Er wordt bij beeldschermen onderscheid gemaakt tussen glanzende en niet glanzende of ontspiegelde panels. De eerste worden in het vakjargon „glare displays” genoemd, de andere staan bekend als „non-glare displays” of „anti-glare displays”. Afhankelijk van het gebruiksdoel en de plaats waar de monitor staat, hebben beide types voor- en nadelen. Een glarepanel heeft een intensere kleurweergave. Omdat het oppervlak niet gecoat is, stuurt het de lichtstralen gebundeld in één richting terug.

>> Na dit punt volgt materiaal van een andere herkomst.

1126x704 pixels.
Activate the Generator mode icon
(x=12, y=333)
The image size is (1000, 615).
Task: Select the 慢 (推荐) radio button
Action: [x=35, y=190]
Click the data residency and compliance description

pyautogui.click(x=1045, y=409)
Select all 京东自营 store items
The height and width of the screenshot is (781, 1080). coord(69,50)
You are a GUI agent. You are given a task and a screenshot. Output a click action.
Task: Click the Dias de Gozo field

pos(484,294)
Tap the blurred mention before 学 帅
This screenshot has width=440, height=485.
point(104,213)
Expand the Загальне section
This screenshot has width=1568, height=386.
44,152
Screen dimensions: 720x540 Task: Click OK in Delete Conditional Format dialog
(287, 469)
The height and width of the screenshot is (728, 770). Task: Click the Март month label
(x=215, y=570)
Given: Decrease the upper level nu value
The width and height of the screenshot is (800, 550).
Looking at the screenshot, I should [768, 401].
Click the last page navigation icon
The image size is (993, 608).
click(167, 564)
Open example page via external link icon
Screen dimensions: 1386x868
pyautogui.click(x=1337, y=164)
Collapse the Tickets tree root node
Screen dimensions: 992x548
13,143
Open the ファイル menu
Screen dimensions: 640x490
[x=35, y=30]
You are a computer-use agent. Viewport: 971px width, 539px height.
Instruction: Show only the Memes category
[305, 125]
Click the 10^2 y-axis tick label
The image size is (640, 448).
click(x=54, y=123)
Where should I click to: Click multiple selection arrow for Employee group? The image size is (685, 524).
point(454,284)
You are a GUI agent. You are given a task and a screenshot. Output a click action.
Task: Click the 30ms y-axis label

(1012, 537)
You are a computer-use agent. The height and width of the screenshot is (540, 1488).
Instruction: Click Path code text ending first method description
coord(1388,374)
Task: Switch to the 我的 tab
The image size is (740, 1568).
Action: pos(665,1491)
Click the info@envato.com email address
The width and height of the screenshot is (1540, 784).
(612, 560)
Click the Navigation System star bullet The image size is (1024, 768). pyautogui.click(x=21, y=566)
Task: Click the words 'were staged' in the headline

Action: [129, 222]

Een roodtint bijvoorbeeld is op dit display veel voller van kleur dan op de originele foto.
Dat is een voordeel wanneer het gaat om kantoor- of multimediatoepassingen. De kleuren zijn gewoon krachtiger. Het grootste nadeel is echter het spiegelende oppervlak, waar ook de naam glarepanel vandaan komt. Zelfs bij weinig invallend licht worden de kleuren niet goed weergegeven. Vooral hierdoor wordt werken in de zon of bij helder kunstlicht moeilijk.
Een anti-glare-beeldscherm zit in principe op dezelfde manier in elkaar als een niet ontspiegeld beeldscherm. Het verschil ziet en voelt u in de coating. Die is ruw en niet glad, zoals bij glare-monitoren. Lichtstralen die op dit oppervlak schijnen, worden gesplitst en in verschillende richtingen verdeeld. Dit zorgt ervoor dat de weergegeven inhoud natuurlijker overkomt, met echtere kleuren. Deze eigenschap is voor professionele video- en beeldbewerking onmisbaar; hierdoor zijn deze monitoren geschikt voor fotografen en videomekers.